Le Hamas, le groupe islamiste terroriste contrôlant la bande de Gaza, le rival de l’Autorité Palestinienne de Cisjordanie gouvernée par le Fatah, a condamné l’exécution de Halawa, disant que cela démontrait « la nature sanguinaire des services de sécurité de l’Autorité Palestinienne ».

Le Hamas et le Fatah doivent s’affronter aux élections municipales en octobre dans les territoires palestiniens.
Halawa, membre officiel du Fatah rattaché aux brigades des martyrs Al aqsa, était le cinquième Palestinien à mourir dans la chasse aux membres d’un gang criminel recherché par les autorités à Ramallah.

Sous les accords d’Oslo de 1993 avec Israël, la police palestinienne opérait dans la plupart des grandes villes palestiniennes, y compris Naplouse.

Dans la nuit de mardi, un échange de tirs a eu lieu entre les membres d’un gang et la police palestinienne après que des officiers soient entrés dans la Vieille Ville de Naplouse, un labyrinthe de ruelles surpeuplées et qui était l’un des points chauds de la seconde Intifada entre 2000 et 2005.

Deux policiers et deux hommes armés-tous deux, dit-il, étant sur une liste de recherchés par la police- ont été tués dans l’opération, confirmait alors Rajoub.

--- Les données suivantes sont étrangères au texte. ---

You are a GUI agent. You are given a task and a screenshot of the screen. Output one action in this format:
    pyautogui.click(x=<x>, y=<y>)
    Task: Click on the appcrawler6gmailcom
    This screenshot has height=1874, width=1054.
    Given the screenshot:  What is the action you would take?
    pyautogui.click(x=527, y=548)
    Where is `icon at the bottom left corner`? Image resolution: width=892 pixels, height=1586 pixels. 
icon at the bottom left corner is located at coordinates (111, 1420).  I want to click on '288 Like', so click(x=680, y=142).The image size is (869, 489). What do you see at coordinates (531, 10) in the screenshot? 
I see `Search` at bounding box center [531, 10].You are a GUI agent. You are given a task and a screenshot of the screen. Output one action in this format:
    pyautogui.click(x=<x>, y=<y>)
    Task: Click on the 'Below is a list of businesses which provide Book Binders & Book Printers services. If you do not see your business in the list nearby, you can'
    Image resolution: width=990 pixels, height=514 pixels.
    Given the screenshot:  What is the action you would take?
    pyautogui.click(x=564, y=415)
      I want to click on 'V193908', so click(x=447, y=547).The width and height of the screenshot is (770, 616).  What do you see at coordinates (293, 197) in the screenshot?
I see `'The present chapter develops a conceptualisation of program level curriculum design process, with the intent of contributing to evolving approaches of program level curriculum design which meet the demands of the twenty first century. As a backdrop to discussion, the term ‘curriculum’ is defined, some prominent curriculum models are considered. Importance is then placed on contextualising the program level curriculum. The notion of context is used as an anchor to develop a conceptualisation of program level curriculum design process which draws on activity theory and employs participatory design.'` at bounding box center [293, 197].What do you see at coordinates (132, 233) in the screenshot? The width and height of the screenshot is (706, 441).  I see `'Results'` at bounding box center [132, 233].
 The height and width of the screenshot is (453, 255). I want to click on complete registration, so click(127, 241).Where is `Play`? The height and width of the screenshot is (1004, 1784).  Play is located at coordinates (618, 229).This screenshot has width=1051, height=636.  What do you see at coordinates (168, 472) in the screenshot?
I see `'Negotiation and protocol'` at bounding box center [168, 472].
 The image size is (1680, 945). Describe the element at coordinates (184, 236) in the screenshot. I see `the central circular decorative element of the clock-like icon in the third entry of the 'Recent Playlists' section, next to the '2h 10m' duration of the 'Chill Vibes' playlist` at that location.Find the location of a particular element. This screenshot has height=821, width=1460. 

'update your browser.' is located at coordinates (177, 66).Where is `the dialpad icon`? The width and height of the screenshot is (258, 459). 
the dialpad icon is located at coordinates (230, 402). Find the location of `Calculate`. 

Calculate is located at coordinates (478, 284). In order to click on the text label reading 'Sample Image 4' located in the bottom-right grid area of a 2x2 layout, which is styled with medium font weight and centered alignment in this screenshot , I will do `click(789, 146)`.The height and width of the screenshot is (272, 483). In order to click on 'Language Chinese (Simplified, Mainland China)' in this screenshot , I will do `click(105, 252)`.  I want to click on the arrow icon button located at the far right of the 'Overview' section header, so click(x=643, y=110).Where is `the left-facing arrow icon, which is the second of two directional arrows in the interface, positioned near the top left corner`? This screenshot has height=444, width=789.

La violence armée est rampante en Cisjordanie, dit Loaie izrekat, le porte-parole de la police palestinienne, en Juin dernier.

Tout récemment, la maison du maire de Naplouse, Ghassan Shakeh a été incendiée. L’ancien gouverneur de Jenin, Qadura Mussa a tenté de réprimer le traffic d’armes et est mort d’une crise cardiaque après que des assaillants aient mis le feu à sa maison en 2012.

Le 30 juin, cinq Palestiniens, y compris deux officiers de la sécurité Palestinienne, ont été abattus, séparément, en Cisjordanie alors que 16 personnes ont été blessées.